In this second post in the series “Practices for Data Warehousing with Ascend” (see the first post here), we’ll explore the concept of automating the management of a data warehouse through projection of source data.
First, let’s talk about the concept of “projection” by using the metaphor of a video projector. A video projector takes source material encoded as data in the form of video, processes that data and projects that data onto a destination (i.e. a projection screen), where viewers see the projected video data. In this case, consider the source material to be your source data (upstream from your data warehouse), the projector as your data pipeline, and your data warehouse as the projection screen.
Figure 1: Data warehouse as a projection of source data
This metaphor is imperfect but helpful. “Projection” in the sense of a video projector is ephemeral/temporary. You turn on a projector and an image appears. If you were to turn off the projector, the image disappears, and when you turn it on again, the image would be reconstructed and displayed again. The “disappearing” act of a projection is not as relevant to our discussion—your data warehouse doesn’t disappear if you turn off your data pipeline! What is important from this metaphor, though, is the way it changes your thinking about what your data warehouse is—something that can be “re-projected” as needed—a pretty big idea.
When you are building a data warehouse, you use a combination of operations to apply transformations to data (for example, data integration or unified data engineering tools such as Ascend). Some database/data warehouse vendors themselves use the term “projection” to describe how data is physically stored in their engines (e.g. Vertica). While data may go through a series of many different transformations and operations while in a pipeline, typically, one can think about the final step as being a kind of projection (or rather being projected) onto the destination. If this sounds like materialized views at all… that is also related!
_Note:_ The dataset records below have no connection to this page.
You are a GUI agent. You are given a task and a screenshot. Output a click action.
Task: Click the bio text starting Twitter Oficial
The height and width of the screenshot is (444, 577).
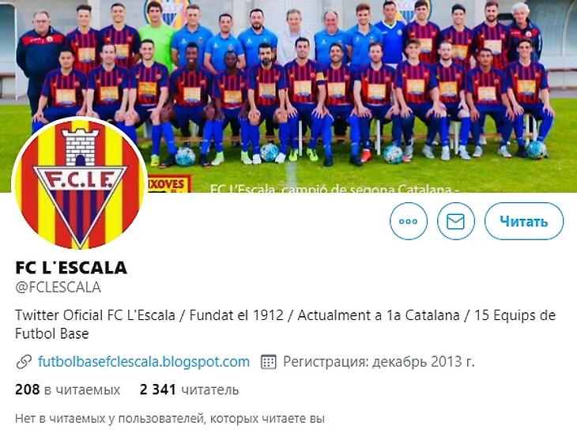285,325
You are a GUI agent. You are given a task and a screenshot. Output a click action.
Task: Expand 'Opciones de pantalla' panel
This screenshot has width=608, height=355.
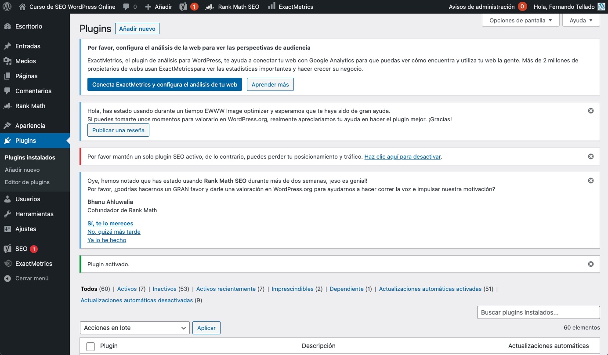(x=521, y=20)
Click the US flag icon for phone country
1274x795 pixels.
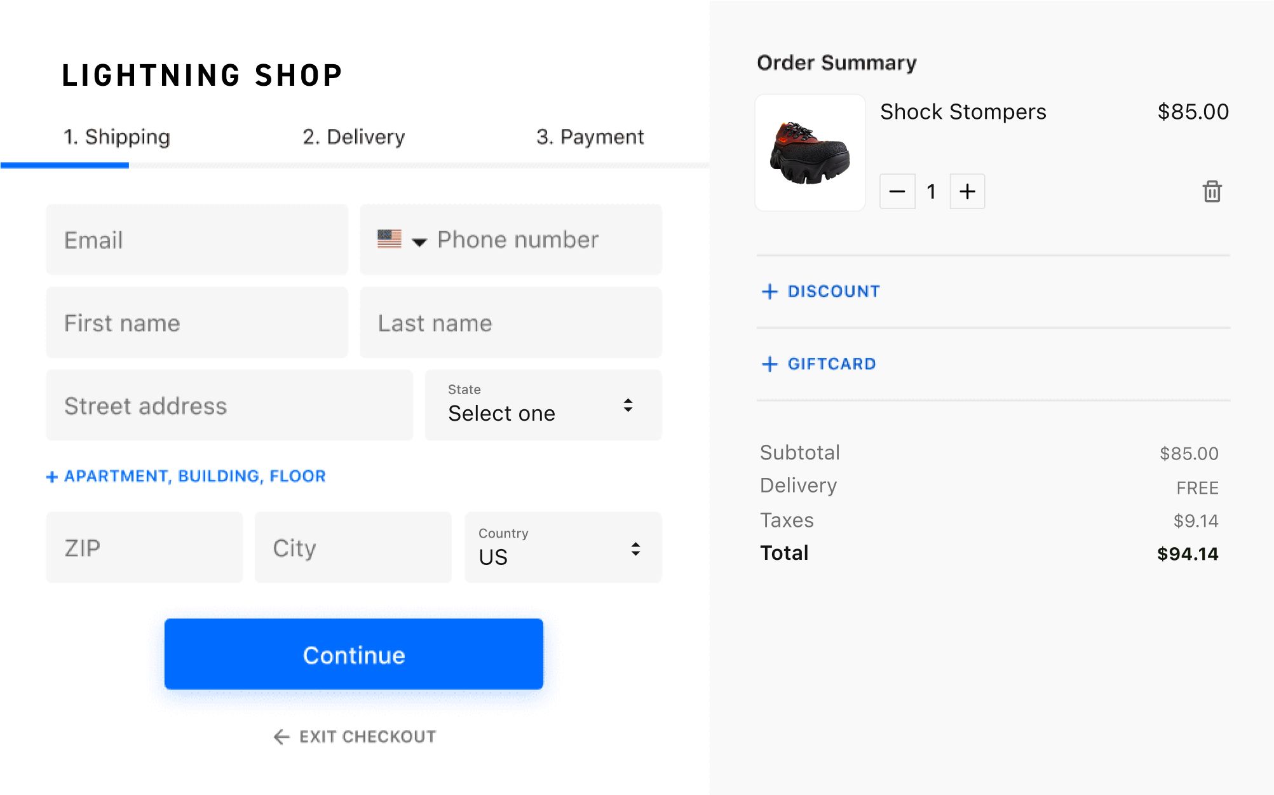[x=389, y=240]
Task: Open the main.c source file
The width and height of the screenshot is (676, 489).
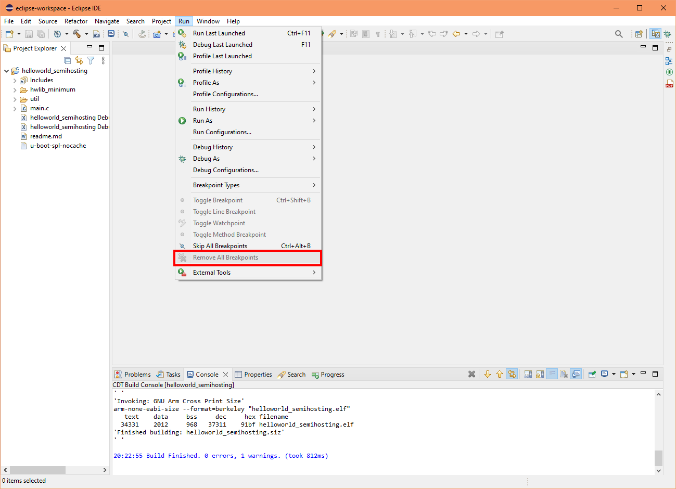Action: point(39,108)

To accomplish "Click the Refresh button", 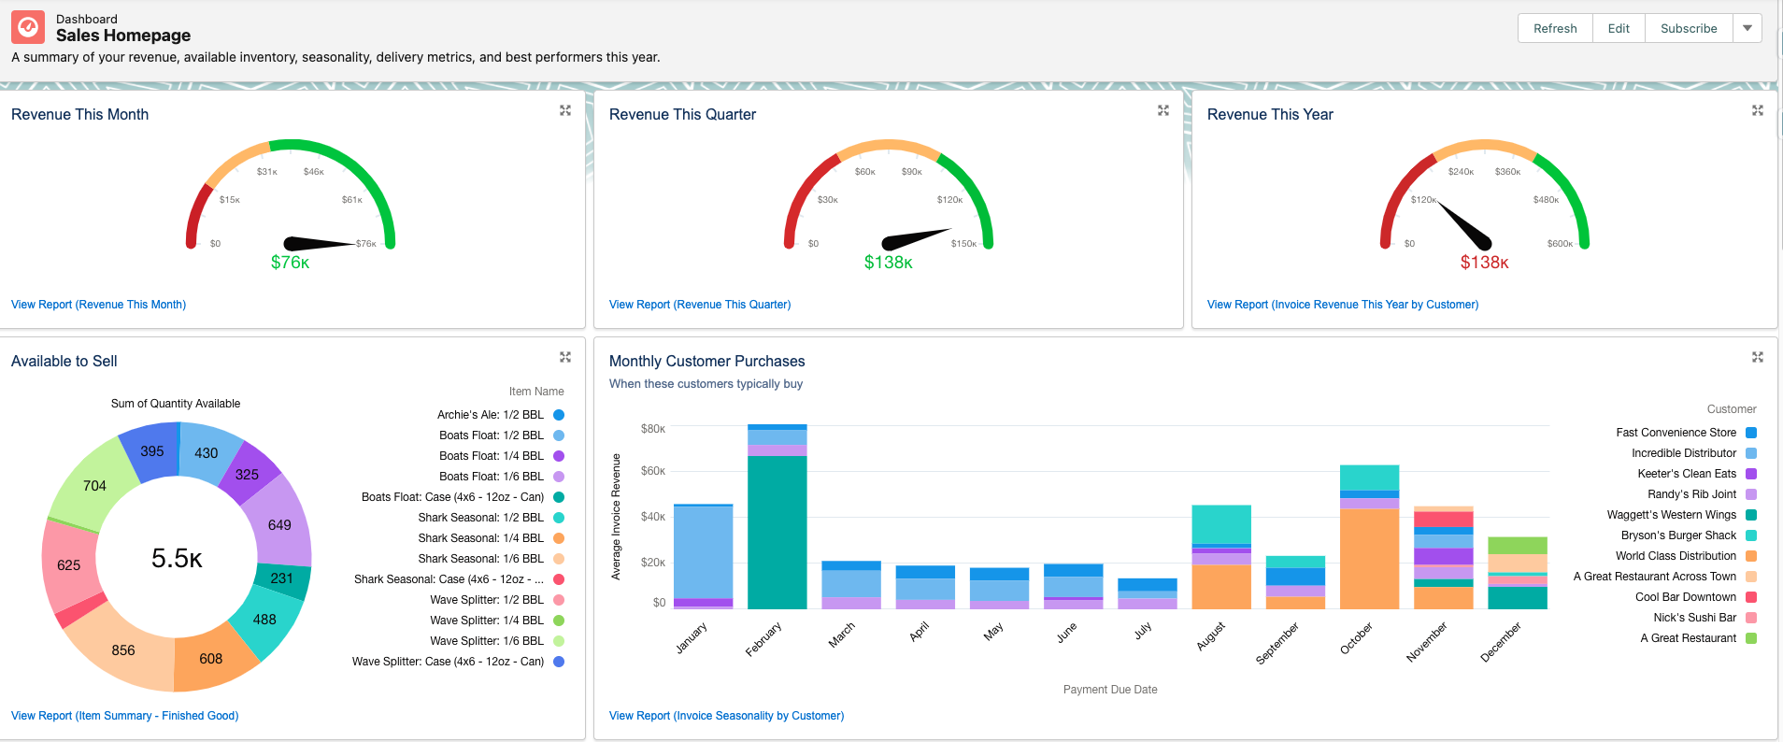I will (1555, 28).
It is helpful to think about the data warehouse as a projection that may be more temporary, as opposed to the typical way of thinking about a data warehouse as a final resting place of all historical facts in an organization, that is written once in stone. It is common to see a data warehouse as the final authoritative store of all data from within a single organization. This monolithic approach, while popular, has not always been achieved/implemented for a variety of reasons (cost, flexibility, time to develop, etc.), nor even always deemed necessary. If you’ve ever used the “drop, recreate, full reload” pattern for your data warehouse, then you may know why!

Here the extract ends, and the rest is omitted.